Assigned task A -
Decide whether each statement below agrees with the grants article, answering yes or no and quoting the words from the article that settle it: (i) Harbor Homes will get $25,000 for a laundry room at the women's house in Oak Bluffs. (ii) Last year's annual grant cycle focused on environmental causes. (iii) Grants for the environment added up to $121,400.
Assigned task B -
Carry on the grants article past its last sentence, in the same news style.

*** Source passage ***

More than two dozen Island organizations will receive funds totaling $228,500 from the Martha’s Vineyard Community Foundation, which this week announced its annual grants.

While last year’s annual grant cycle concentrated on helping Vineyarders cope with the effects of the Covid-19 pandemic, the 2021 grants reflect a return to the foundation’s ongoing mission to back a diversity of Island causes.

“I think we’re getting back to a sense of, okay, how can we keep moving forward?” executive director Emily Bramhall told the Gazette Wednesday.

“The organizations out there were still doing their work, and it was pretty awesome.”

More than half the annual grant money — $121,400 in all — is going to programs that directly assist Island residents, including community suppers at the Congregational Church of West Tisbury, the animal shelter’s veterinary bill support for needy seniors and the West Tisbury Library’s community refrigerator initiative.

The foundation’s largest annual contributions, known as impact grants, will benefit three often-overlooked segments of the Island population.

Harbor Homes will receive $25,000 for a laundry room at the women’s house in Oak Bluffs that can also be used by other homeless people, and the foundation is granting $15,000 each to the Martha’s Vineyard Hospital, to support patients needing off-Island care for high-risk pregnancies, and Island Elderly Housing, to build accessible pathways for seniors at Woodside Village.

Grants in support of the environment totaled $50,400 to groups such as the Great Pond Foundation, for collecting data from Tisbury Great Pond; the Martha’s Vineyard Commission, for cyanobacteria and climate studies and Mass Audubon Felix Neck, which is working with students from the regional high school to build pollinator gardens at the Martha’s Vineyard Center for Living.

*** Provided information ***

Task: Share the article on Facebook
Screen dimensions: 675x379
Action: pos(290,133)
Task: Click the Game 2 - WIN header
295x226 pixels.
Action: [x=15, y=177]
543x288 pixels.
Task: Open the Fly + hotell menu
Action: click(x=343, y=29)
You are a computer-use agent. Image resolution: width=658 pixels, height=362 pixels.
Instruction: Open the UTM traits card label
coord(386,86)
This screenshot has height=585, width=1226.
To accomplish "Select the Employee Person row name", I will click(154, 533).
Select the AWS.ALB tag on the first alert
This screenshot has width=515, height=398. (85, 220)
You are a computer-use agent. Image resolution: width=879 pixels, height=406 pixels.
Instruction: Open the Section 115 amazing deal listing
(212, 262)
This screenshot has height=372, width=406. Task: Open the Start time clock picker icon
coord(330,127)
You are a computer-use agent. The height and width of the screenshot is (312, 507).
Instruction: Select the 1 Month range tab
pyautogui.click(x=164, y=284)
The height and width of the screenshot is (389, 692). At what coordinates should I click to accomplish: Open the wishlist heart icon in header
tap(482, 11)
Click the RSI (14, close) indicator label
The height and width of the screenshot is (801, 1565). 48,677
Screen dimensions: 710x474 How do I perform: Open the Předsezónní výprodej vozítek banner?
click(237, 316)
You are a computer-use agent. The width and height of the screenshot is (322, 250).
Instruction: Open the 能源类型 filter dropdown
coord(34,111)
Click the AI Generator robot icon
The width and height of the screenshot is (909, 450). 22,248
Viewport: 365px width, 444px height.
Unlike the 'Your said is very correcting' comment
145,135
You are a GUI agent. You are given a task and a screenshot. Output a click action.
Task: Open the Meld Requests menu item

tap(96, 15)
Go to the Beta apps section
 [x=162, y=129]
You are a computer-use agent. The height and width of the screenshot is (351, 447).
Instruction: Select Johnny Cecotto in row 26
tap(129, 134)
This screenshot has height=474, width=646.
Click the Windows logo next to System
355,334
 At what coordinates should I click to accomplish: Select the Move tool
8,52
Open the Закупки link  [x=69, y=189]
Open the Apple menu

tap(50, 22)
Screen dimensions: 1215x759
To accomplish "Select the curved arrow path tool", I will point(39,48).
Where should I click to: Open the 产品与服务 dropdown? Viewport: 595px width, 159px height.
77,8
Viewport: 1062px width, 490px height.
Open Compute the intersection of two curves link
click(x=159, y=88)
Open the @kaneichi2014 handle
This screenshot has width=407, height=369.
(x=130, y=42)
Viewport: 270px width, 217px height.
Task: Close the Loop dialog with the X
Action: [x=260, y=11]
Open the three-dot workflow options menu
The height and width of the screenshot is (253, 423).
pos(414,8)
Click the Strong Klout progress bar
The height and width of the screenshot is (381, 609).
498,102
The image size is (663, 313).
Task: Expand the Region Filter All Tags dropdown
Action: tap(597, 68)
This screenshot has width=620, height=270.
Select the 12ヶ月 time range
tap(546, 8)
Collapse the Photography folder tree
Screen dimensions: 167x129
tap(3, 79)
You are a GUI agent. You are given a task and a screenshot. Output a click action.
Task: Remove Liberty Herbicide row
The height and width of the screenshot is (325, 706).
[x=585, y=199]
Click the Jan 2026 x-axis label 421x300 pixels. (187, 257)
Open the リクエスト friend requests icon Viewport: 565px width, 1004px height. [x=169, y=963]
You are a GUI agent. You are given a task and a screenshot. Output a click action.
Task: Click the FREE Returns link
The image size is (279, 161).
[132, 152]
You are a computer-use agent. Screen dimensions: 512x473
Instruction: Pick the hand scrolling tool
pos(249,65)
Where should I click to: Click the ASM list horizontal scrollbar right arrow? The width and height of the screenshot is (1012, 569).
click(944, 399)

***

Expected output A -
(i) Yes: "Harbor Homes will receive $25,000 for a laundry room at the women’s house in Oak Bluffs"
(ii) No: "last year’s annual grant cycle concentrated on helping Vineyarders cope with the effects of the Covid-19 pandemic"
(iii) No: "Grants in support of the environment totaled $50,400"

Expected output B -
Health services are receiving $50,200, including grants that support nursing assistant training at ACE MV and provide office space at Friends of Family Planning for visiting care providers.

The foundation is also providing $6,500 to arts groups, with grants for the M.V. Chamber Music Society’s youth string program students to play in the Cape Symphony Youth Orchestra and for the M.V. Film Center to replace theatre signage.

Joint efforts between Island groups, like the garden-building project with Felix Neck, the high school and the Center for Living, have become more frequent since the pandemic began, Ms. Bramhall said.

“The amount of collaboration . . . it’s just been wonderful to see and to be a part of,” she said.

“All of these organizations are working together and talking together, with the concept, ‘What are we trying to achieve?’”

The annual grants bring to over $820,000 the total distributed by the community foundation in 2021.

The emergency relief fund established in March, 2020 remains active, Ms. Bramhall said, and the foundation’s off-cycle grants included $25,000 to the Martha’s Vineyard Fisherman’s Preservation Trust for its wholesale fish market in Menemsha, $18,000 to the Sheriff’s Meadow Foundation’s conservation work at Red Gate Farm and $17,000 to the Community Ambassadors Partnership for interpreters to help improve communication between the Island’s Brazilian Portuguese and English speakers.